Colleen Ballinger als „Miranda Sings“
AP/Invision/Willy Sanjuan
Fans ausgebeutet

Schwere Vorwürfe gegen YouTube-Liebling

Die US-Amerikanerin Colleen Ballinger galt einst als YouTube-Liebling – nun sieht sich die Schöpferin der Kunstfigur Miranda Sings mit einer Vielzahl an Vorwürfen konfrontiert. Im Fokus stehen unangemessene Chats mit minderjährigen Fans, Vorfälle bei Bühnenshows sowie die Ausbeutung von Jugendlichen. Ballinger wies die Anschuldigungen via kurioses Ukulele-Video zurück, die Liste an Vorwürfen wird dennoch laufend länger.

Vorgebracht wurden die Anschuldigungen in den vergangenen Tagen und Wochen von Ballingers Fans, mit denen die 36-Jährige via Social Media über die Jahre teils enge Beziehungen aufgebaut haben soll. Unter anderem wird Ballinger Grooming vorgeworfen – beim Grooming handelt es sich um die Kontaktaufnahme Erwachsener mit Kindern in Missbrauchsabsicht.

Einige Vorwürfe betreffen zudem Ballingers direktes Umfeld, also ihren Bruder Trent Ballinger und ihren besten Freund Kory DeSoto. Den beiden wird vorgeworfen, Ballingers Bekanntheit ausgenutzt zu haben, um sich das Vertrauen minderjähriger Fans der Youtuberin zu erschleichen. Durch die über Jahre gewachsene Fangemeinde geht seither eine Schockwelle.

Unterwäsche an Minderjährigen geschickt

Ins Rollen gebracht wurde die Causa Anfang Juni von zwei früheren Anhängern der US-Komikerin. Einer davon ist der irische Youtuber Adam McIntyre. Der inzwischen 20-Jährige behauptete bereits in einem YouTube-Video 2020, Ballinger sei eine unangemessene persönliche Beziehung mit ihm eingegangen, als er zwischen 13 und 16 Jahre alt war.

(Datensätze)

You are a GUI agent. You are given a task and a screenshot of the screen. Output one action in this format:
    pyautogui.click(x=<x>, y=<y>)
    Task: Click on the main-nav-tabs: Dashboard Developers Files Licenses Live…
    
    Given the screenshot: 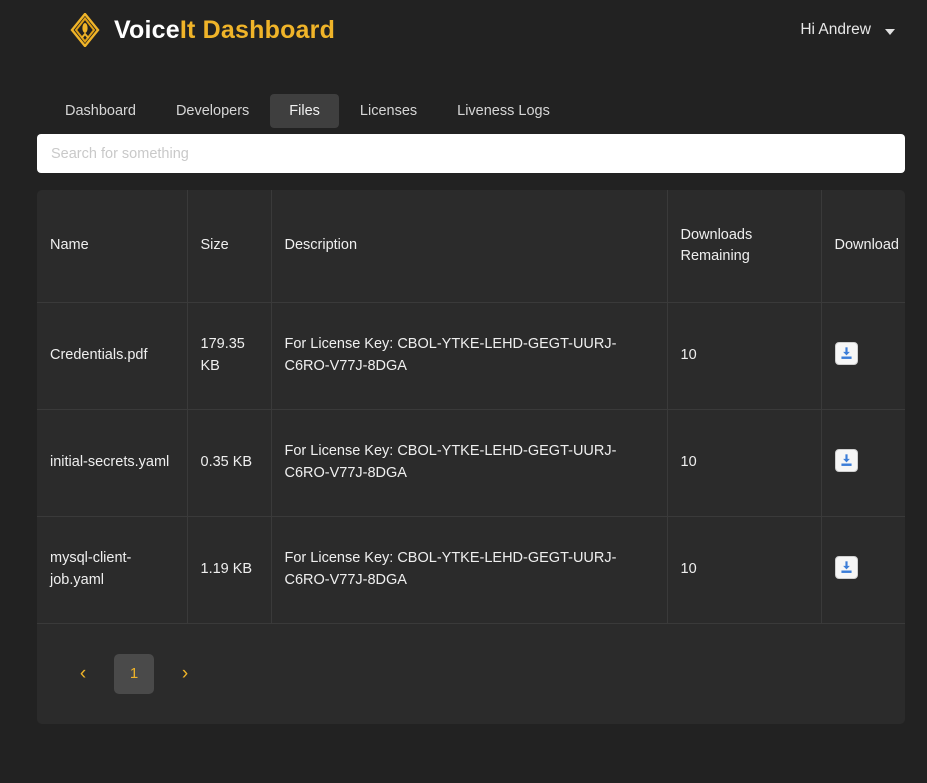 What is the action you would take?
    pyautogui.click(x=464, y=94)
    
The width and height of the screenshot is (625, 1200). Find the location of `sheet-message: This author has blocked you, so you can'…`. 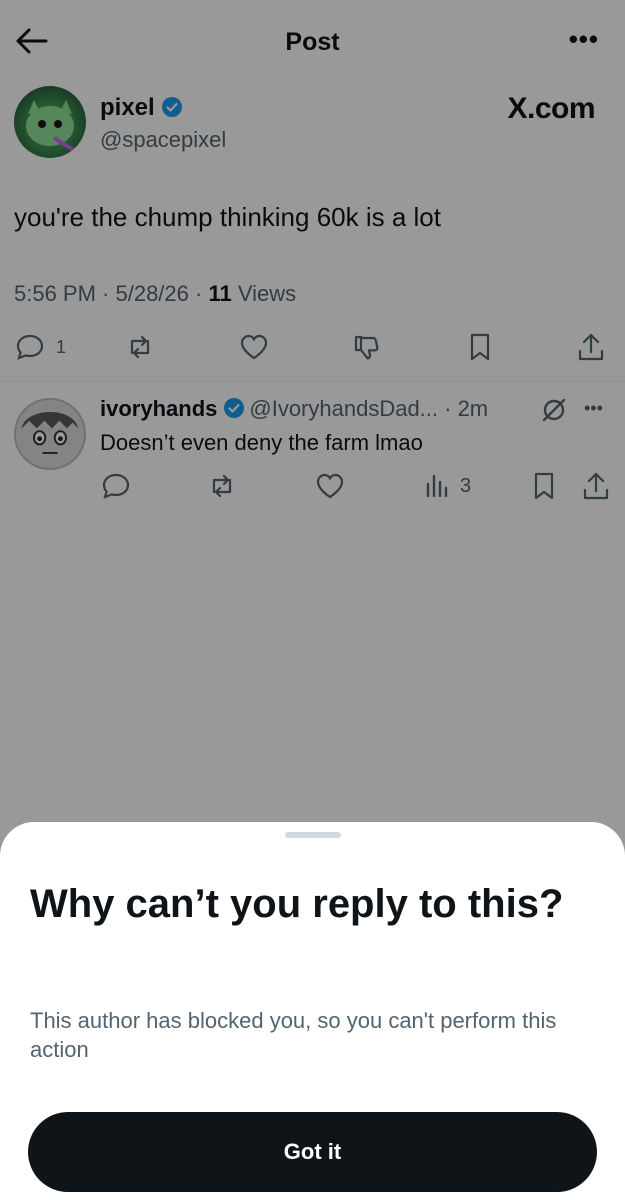

sheet-message: This author has blocked you, so you can'… is located at coordinates (294, 1035).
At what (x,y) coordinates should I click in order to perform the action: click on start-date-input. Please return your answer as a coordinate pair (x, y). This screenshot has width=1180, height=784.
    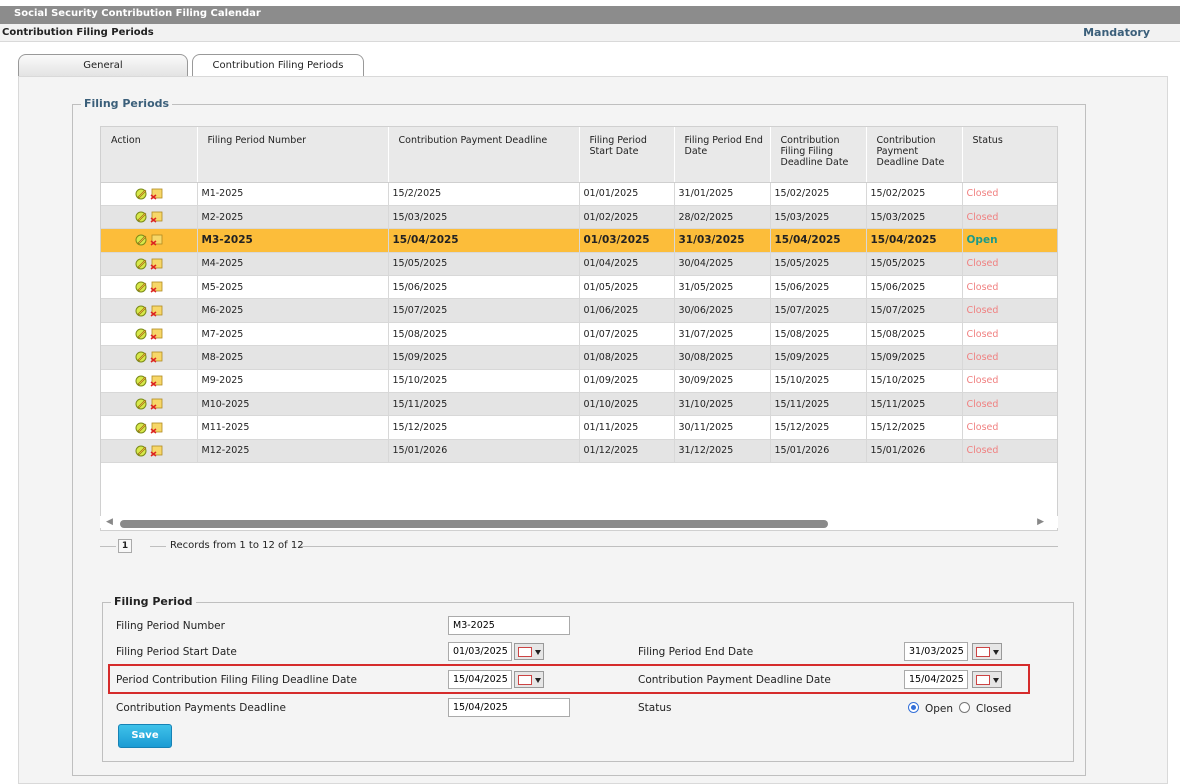
    Looking at the image, I should click on (480, 652).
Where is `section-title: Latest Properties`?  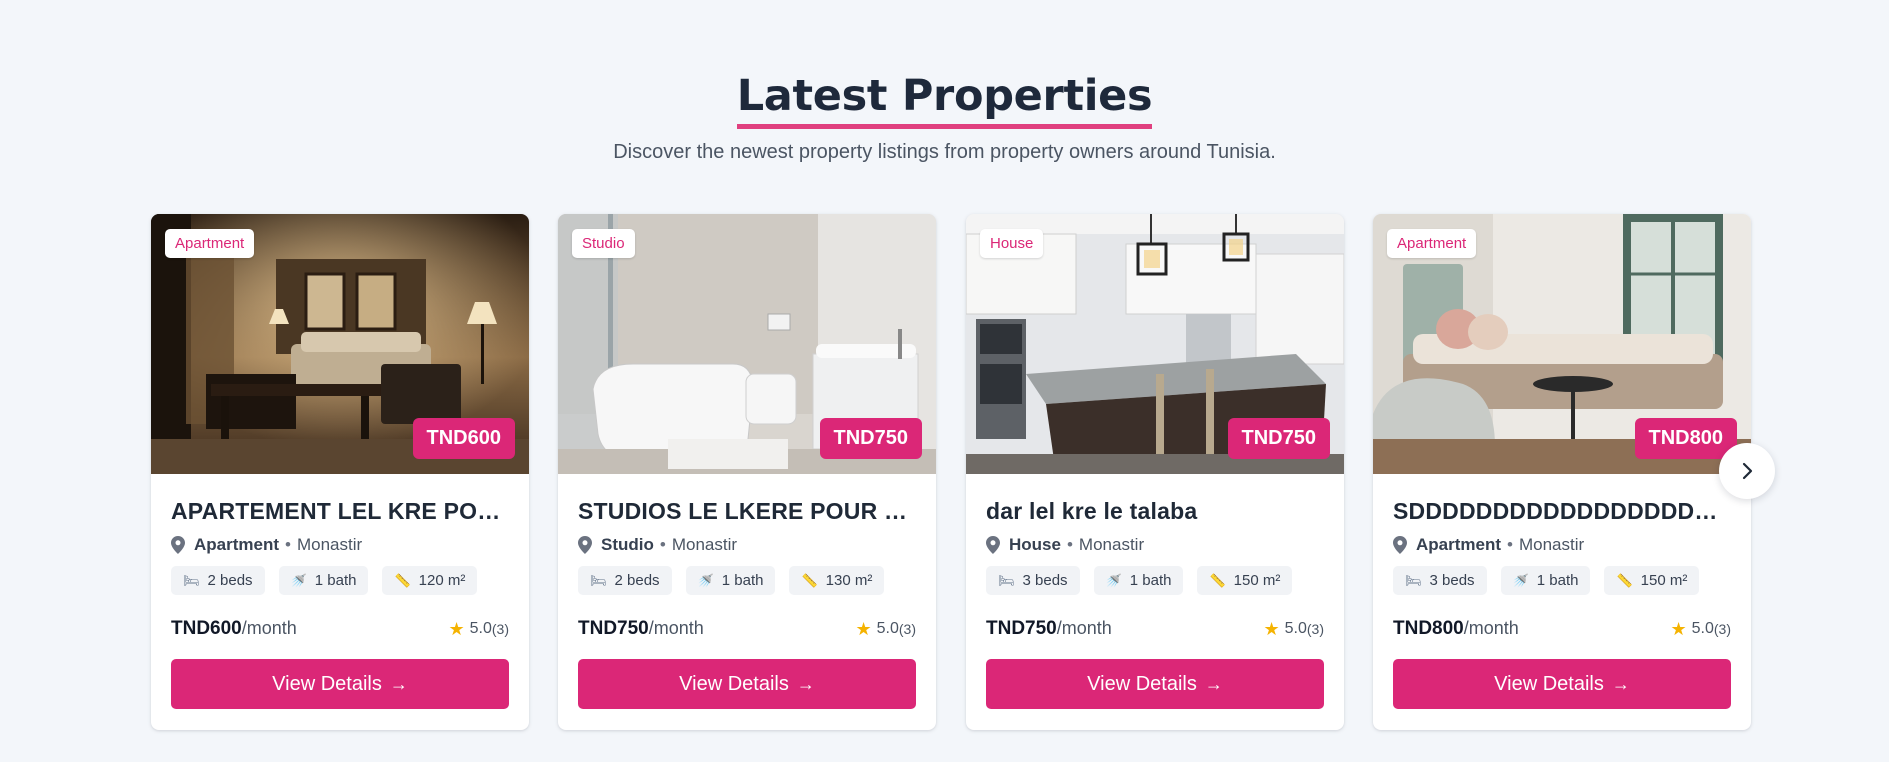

• **Aufgaben im Überblick**:
[a] Beantworte anhand des Artikels über Colleen Ballinger kurz diese Fragen:
(i) Wie alt ist Colleen Ballinger laut dem Artikel?
(ii) In welcher Beziehung steht Kory DeSoto zu Ballinger?
(iii) Wann wurde die Causa ins Rollen gebracht?
[b] Aktualisiere in den Datensätzen die Zeilen zwischen der Zeile mit „The width and“ und der Zeile mit „sheet-message: This author has blocked you, so you can'… is“, beide eingeschlossen, indem du „Find the location of“ durch „Locate“ ersetzt und sonst nichts änderst. Gib nur diese Zeilen aus und lass die Bilder bitte weg.

• **Antworten pro Aufgabe**:
[a]
(i) 36 Jahre
(ii) Er ist ihr bester Freund.
(iii) Anfang Juni

[b]
The width and height of the screenshot is (625, 1200). Locate `sheet-message: This author has blocked you, so you can'…`. 

sheet-message: This author has blocked you, so you can'… is located at coordinates (294, 1035).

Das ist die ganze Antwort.